### PROVIDED DATA

.....

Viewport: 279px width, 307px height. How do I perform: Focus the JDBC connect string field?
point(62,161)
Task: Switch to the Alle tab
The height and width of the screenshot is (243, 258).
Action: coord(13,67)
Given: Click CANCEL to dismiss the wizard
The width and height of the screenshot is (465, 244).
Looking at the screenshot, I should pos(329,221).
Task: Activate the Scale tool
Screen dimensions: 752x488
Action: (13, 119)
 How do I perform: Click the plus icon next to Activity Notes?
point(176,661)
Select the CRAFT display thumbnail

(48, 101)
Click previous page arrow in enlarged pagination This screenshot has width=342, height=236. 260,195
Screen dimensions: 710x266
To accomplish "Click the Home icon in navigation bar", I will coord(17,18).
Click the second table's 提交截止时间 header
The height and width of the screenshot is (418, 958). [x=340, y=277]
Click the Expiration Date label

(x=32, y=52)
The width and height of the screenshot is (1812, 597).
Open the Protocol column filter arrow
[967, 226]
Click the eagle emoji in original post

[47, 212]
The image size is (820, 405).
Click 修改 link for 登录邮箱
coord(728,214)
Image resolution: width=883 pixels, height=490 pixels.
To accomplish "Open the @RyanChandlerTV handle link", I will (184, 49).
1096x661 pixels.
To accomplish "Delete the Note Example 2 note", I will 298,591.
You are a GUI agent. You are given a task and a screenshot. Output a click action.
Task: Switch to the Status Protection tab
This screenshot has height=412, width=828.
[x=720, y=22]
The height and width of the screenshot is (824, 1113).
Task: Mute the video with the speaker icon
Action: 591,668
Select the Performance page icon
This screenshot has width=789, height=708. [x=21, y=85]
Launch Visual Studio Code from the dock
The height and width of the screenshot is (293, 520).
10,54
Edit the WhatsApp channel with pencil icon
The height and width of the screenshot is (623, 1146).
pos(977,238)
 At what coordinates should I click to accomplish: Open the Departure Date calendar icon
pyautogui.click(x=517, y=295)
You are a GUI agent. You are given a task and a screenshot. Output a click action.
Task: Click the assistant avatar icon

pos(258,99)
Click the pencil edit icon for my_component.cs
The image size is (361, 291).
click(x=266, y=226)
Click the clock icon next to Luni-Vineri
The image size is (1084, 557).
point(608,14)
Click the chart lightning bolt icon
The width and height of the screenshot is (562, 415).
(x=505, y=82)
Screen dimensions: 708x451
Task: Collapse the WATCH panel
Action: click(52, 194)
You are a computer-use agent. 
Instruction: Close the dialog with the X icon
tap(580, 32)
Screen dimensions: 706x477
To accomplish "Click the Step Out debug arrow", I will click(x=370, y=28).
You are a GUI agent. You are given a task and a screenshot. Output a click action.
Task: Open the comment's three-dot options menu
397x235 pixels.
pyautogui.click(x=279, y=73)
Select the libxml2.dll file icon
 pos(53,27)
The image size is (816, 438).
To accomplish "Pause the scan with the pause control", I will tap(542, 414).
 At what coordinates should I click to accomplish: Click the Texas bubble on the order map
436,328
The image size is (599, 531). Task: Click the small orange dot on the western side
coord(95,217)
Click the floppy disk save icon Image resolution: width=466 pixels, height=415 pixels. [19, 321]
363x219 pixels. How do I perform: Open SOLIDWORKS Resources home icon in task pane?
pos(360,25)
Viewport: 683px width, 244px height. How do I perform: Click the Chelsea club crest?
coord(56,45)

.....

### EXERCISE DETAILS
Starting with the first record, copy everything through the final one exactly.

### EXERCISE ANSWER
Viewport: 279px width, 307px height. How do I perform: Focus the JDBC connect string field?
point(62,161)
Task: Switch to the Alle tab
The height and width of the screenshot is (243, 258).
Action: coord(13,67)
Given: Click CANCEL to dismiss the wizard
The width and height of the screenshot is (465, 244).
Looking at the screenshot, I should pos(329,221).
Task: Activate the Scale tool
Screen dimensions: 752x488
Action: (13, 119)
 How do I perform: Click the plus icon next to Activity Notes?
point(176,661)
Select the CRAFT display thumbnail

(48, 101)
Click previous page arrow in enlarged pagination This screenshot has width=342, height=236. 260,195
Screen dimensions: 710x266
To accomplish "Click the Home icon in navigation bar", I will coord(17,18).
Click the second table's 提交截止时间 header
The height and width of the screenshot is (418, 958). [x=340, y=277]
Click the Expiration Date label

(x=32, y=52)
The width and height of the screenshot is (1812, 597).
Open the Protocol column filter arrow
[967, 226]
Click the eagle emoji in original post

[47, 212]
The image size is (820, 405).
Click 修改 link for 登录邮箱
coord(728,214)
Image resolution: width=883 pixels, height=490 pixels.
To accomplish "Open the @RyanChandlerTV handle link", I will (184, 49).
1096x661 pixels.
To accomplish "Delete the Note Example 2 note", I will 298,591.
You are a GUI agent. You are given a task and a screenshot. Output a click action.
Task: Switch to the Status Protection tab
This screenshot has height=412, width=828.
[x=720, y=22]
The height and width of the screenshot is (824, 1113).
Task: Mute the video with the speaker icon
Action: 591,668
Select the Performance page icon
This screenshot has width=789, height=708. [x=21, y=85]
Launch Visual Studio Code from the dock
The height and width of the screenshot is (293, 520).
10,54
Edit the WhatsApp channel with pencil icon
The height and width of the screenshot is (623, 1146).
pos(977,238)
 At what coordinates should I click to accomplish: Open the Departure Date calendar icon
pyautogui.click(x=517, y=295)
You are a GUI agent. You are given a task and a screenshot. Output a click action.
Task: Click the assistant avatar icon

pos(258,99)
Click the pencil edit icon for my_component.cs
The image size is (361, 291).
click(x=266, y=226)
Click the clock icon next to Luni-Vineri
The image size is (1084, 557).
point(608,14)
Click the chart lightning bolt icon
The width and height of the screenshot is (562, 415).
(x=505, y=82)
Screen dimensions: 708x451
Task: Collapse the WATCH panel
Action: click(52, 194)
You are a computer-use agent. 
Instruction: Close the dialog with the X icon
tap(580, 32)
Screen dimensions: 706x477
To accomplish "Click the Step Out debug arrow", I will click(x=370, y=28).
You are a GUI agent. You are given a task and a screenshot. Output a click action.
Task: Open the comment's three-dot options menu
397x235 pixels.
pyautogui.click(x=279, y=73)
Select the libxml2.dll file icon
 pos(53,27)
The image size is (816, 438).
To accomplish "Pause the scan with the pause control", I will tap(542, 414).
 At what coordinates should I click to accomplish: Click the Texas bubble on the order map
436,328
The image size is (599, 531). Task: Click the small orange dot on the western side
coord(95,217)
Click the floppy disk save icon Image resolution: width=466 pixels, height=415 pixels. [19, 321]
363x219 pixels. How do I perform: Open SOLIDWORKS Resources home icon in task pane?
pos(360,25)
Viewport: 683px width, 244px height. How do I perform: Click the Chelsea club crest?
coord(56,45)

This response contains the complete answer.